CorridorDesign

Removing and mitigating barriers to wildlife movement

Although roads and urban areas usually occupy only a small fraction of a linkage design, their impacts threaten to block animal movement between the habitat blocks. In this section, we review the potential impacts of these features on ecological processes, identify specific barriers in the linkage design, and suggest appropriate mitigations.

While roads and fences impede animal movement, and the crossing structures we recommend are important, we remind the reader that crossing structures are only part of the overall linkage design. To restore and maintain connectivity between any two wildland blocks, it is essential to consider the entire linkage design, including conserving the land in the linkage. Indeed, investment in a crossing structure would be futile if habitat between the crossing structure and either wildland block is lost.
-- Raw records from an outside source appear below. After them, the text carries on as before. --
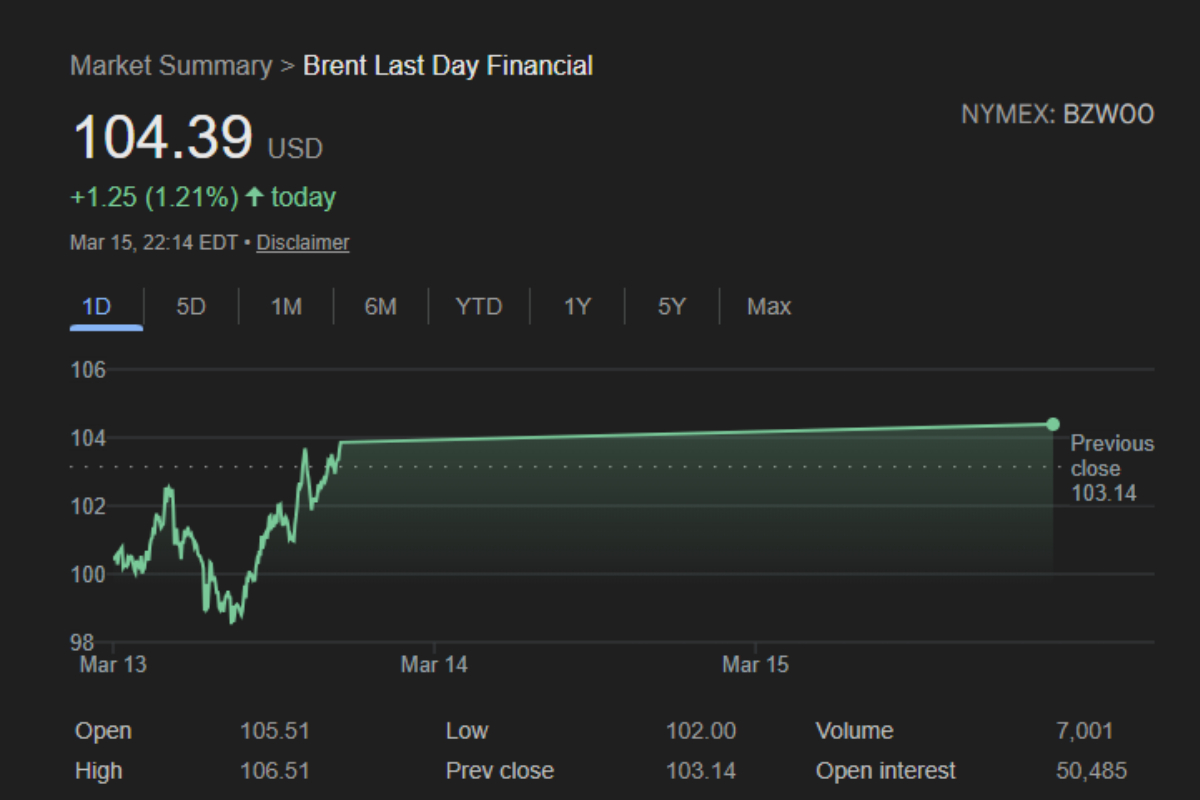
Task: Switch to the 5D chart range
Action: click(x=191, y=306)
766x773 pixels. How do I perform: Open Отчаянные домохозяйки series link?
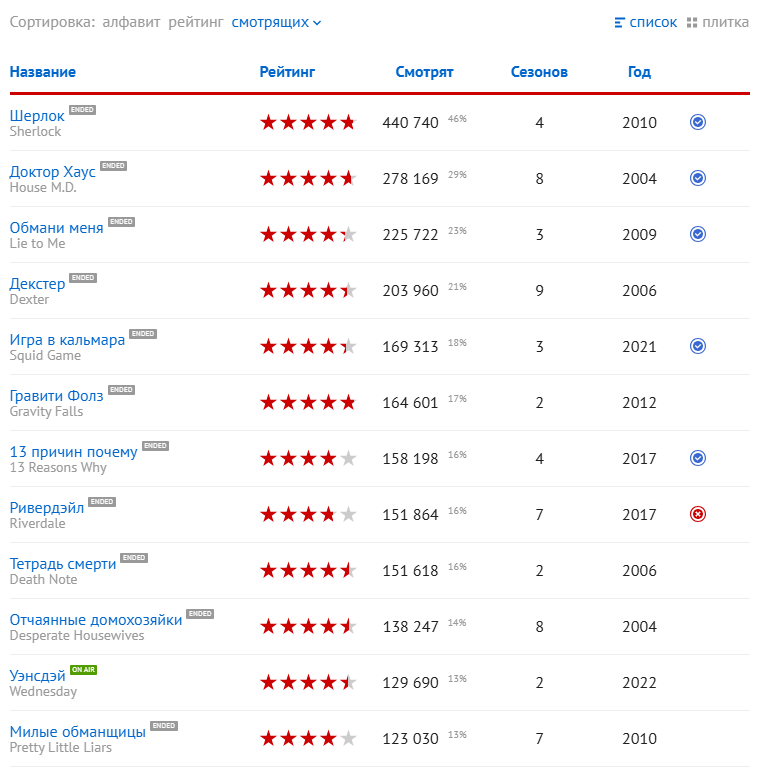(x=96, y=620)
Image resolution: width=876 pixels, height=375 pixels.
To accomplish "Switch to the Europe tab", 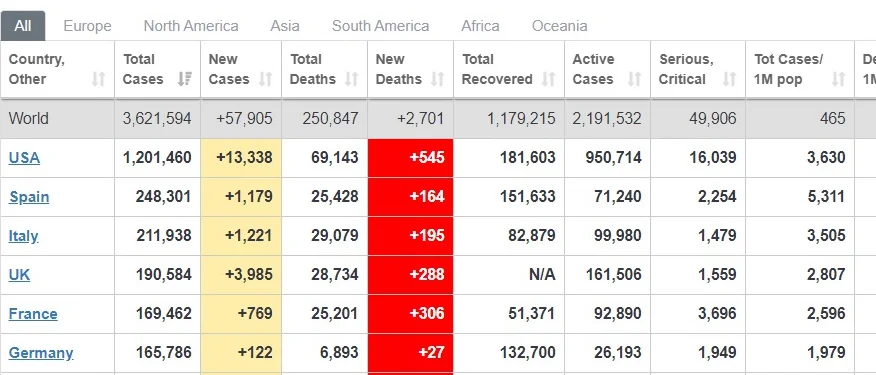I will click(x=87, y=26).
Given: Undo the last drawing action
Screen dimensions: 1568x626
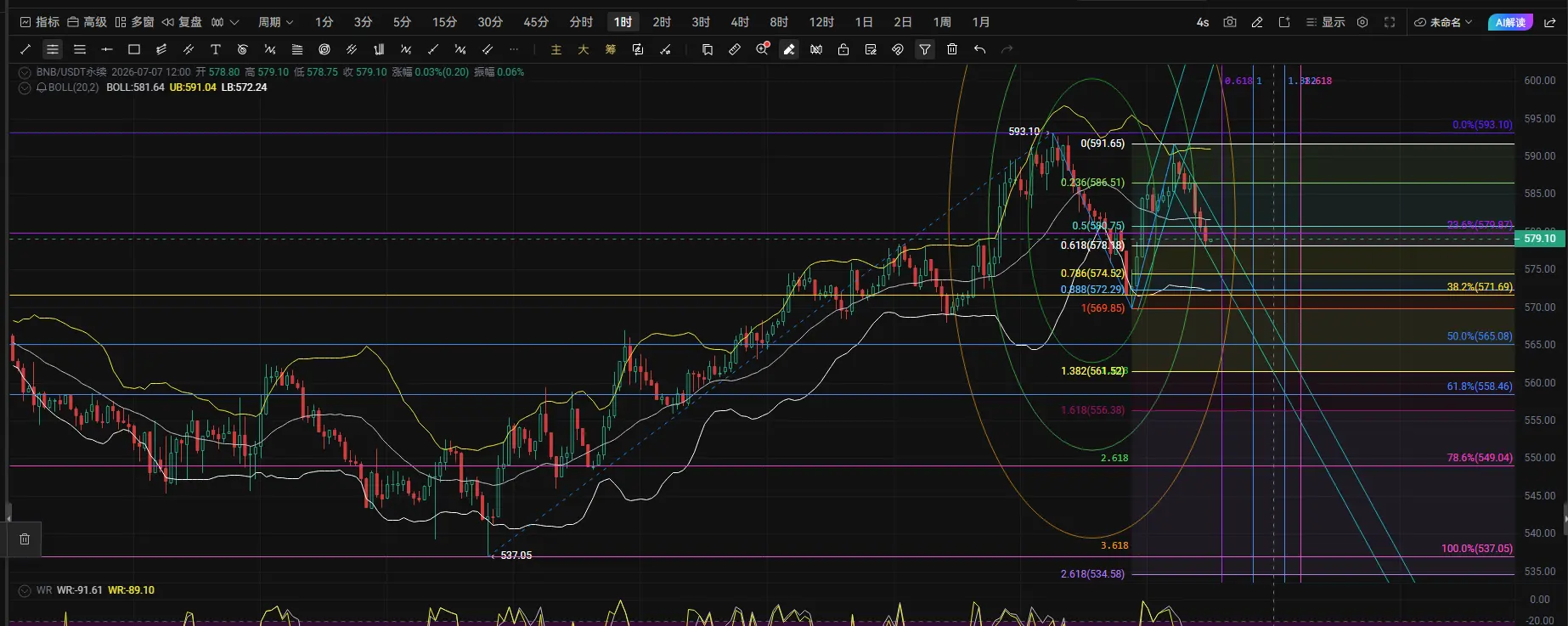Looking at the screenshot, I should (x=979, y=49).
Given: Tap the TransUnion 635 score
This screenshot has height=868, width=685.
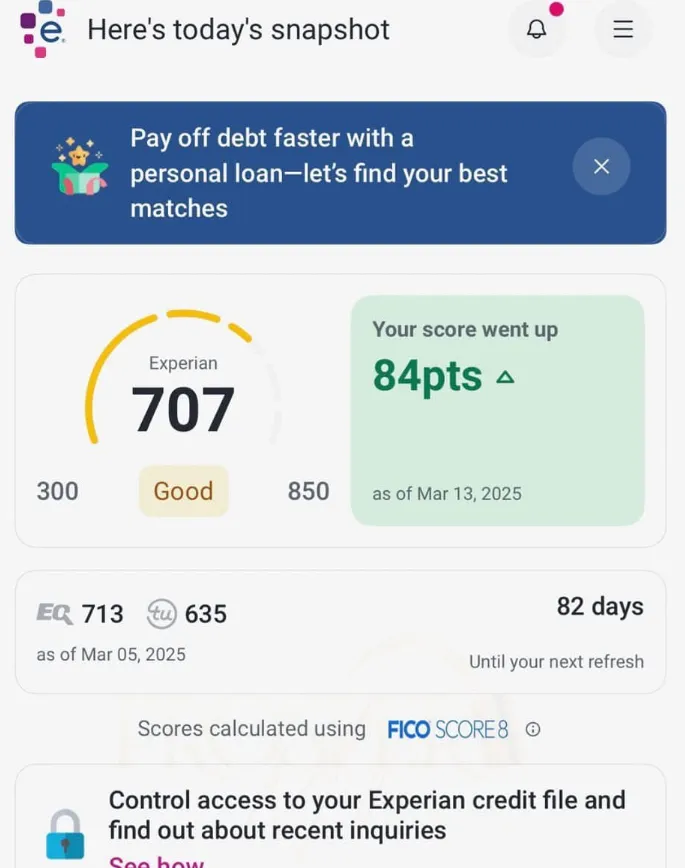Looking at the screenshot, I should click(205, 614).
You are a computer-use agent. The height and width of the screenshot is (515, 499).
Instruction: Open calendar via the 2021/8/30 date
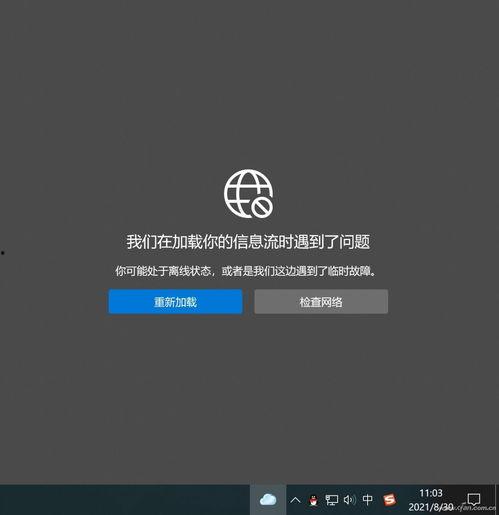pos(431,507)
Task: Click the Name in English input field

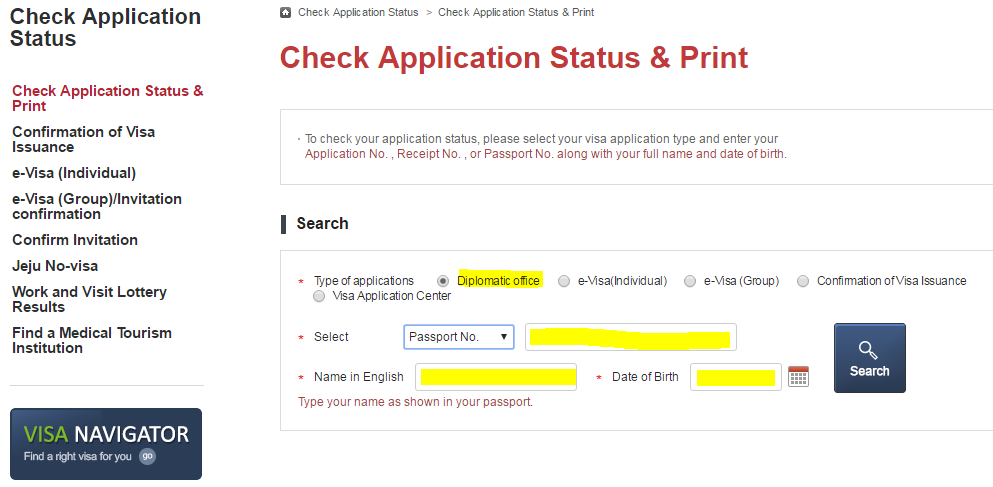Action: point(496,377)
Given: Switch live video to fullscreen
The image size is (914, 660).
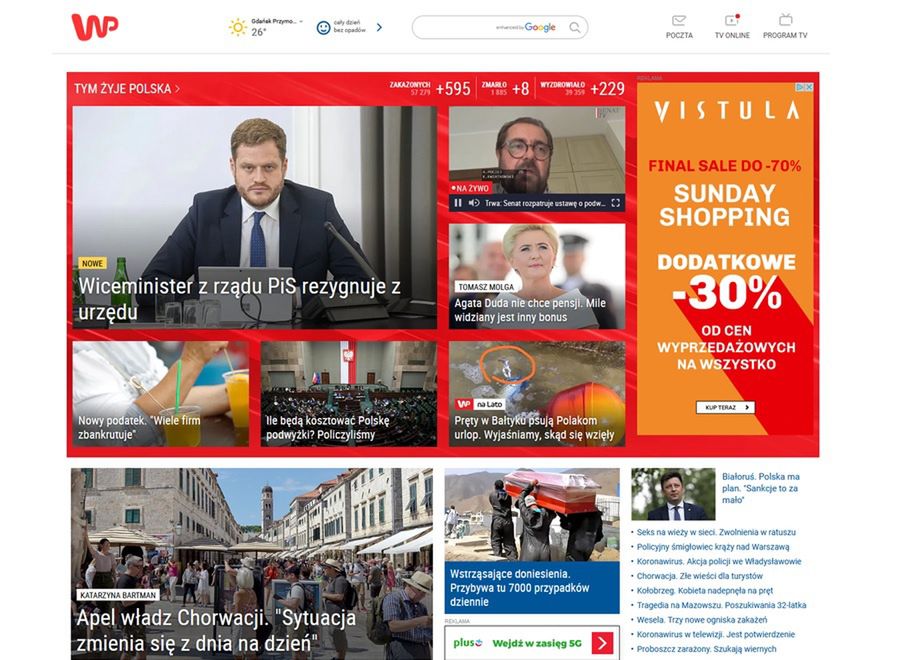Looking at the screenshot, I should (x=616, y=203).
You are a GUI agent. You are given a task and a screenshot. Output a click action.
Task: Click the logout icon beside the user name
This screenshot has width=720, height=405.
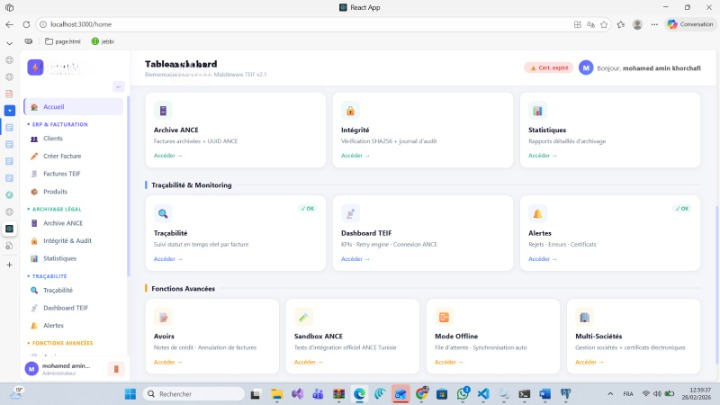(x=115, y=369)
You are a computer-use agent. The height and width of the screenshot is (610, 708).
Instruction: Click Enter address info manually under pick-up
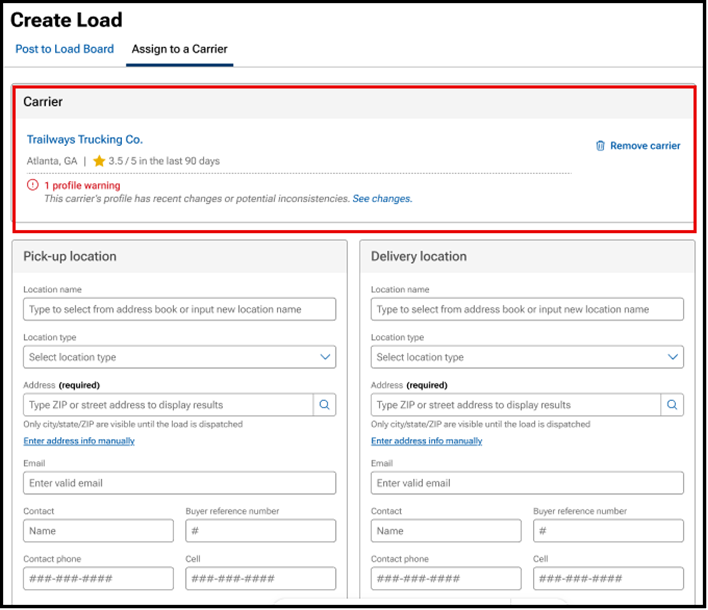tap(79, 441)
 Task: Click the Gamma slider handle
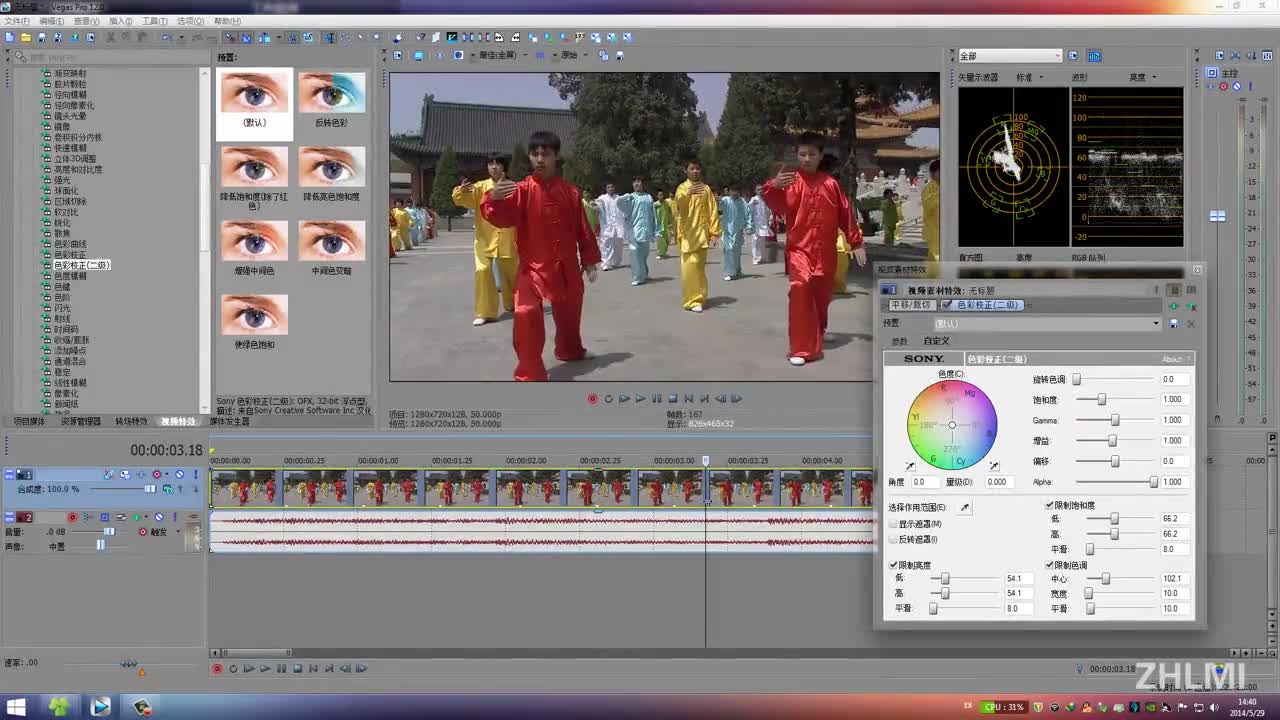[x=1114, y=420]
Impacts of roads on wildlife

While the physical footprint of the nearly 4 million miles of roads in the United States is relatively small, the ecological footprint of the road network extends much farther. Direct effects of roads include road mortality, habitat fragmentation and loss, and reduced connectivity, and the severity of these effects depends on the ecological characteristics of a given species. Direct roadkill affects most species, with severe documented impacts on wide-ranging predators such as the cougar in southern California, the Florida panther, the ocelot, the wolf, and the Iberian lynx (Forman et al. 2003).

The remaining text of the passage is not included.